When tagging company line items against the standard US-GAAP Taxonomy, it’s tempting to simply find matching standard items without considering their relative position in the taxonomy. So when International Seaways, Inc., using Certent Corporation compliance software, faced a decision on tagging two property expenditures, they decided to do this…
As you can see, the filer changed the familial relationship
between the two items from siblings to parent-child. So what? Well, suppose an investor
wants to do a peer comparison of ‘change in property acquisitions’ over time,
perhaps as a relative growth metric. Since this company tagged an item to total
payments when it’s not, the analysis will be flawed. The investor would have to
sort this out to use the correct data. And worse, knowing that this occurs, the
investor can’t trust XBRL data without doing validation tests to ensure that filers haven't changed the meaning of an item through careless tagging.

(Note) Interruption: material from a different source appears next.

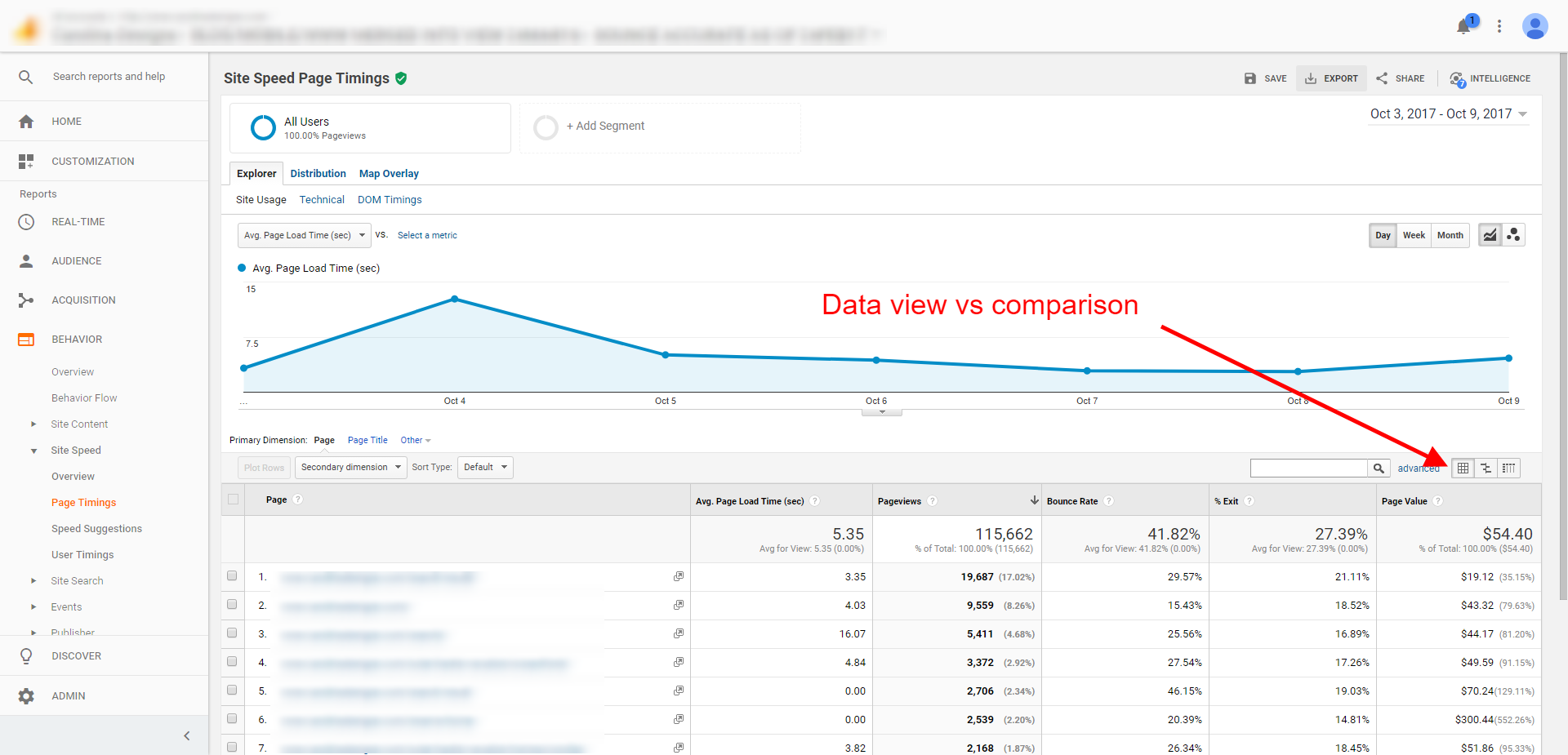Switch to the Distribution tab
The width and height of the screenshot is (1568, 755).
click(318, 173)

In this case, there are two better options.
1. Tag ‘Vessels’
to ‘Capital Improvements’ or ‘Machinery and Equipment’ under the ‘close
enough’ principle.
2. Create an axis called ‘Property Type’, add members ‘Vessels’
and ‘Other’, and use as segments against
the ‘Other Property, Plant and Equipment’
line item.
This is common example of tagging that doesn’t constitute an
error but creates usability problems for investors. Statements should be tagged
using the target taxonomy elements, consistent
with the target taxonomy structure and element relationships. Consistency
with the standard taxonomy's structure could be easily enforced in Certent’s software or by
the SEC.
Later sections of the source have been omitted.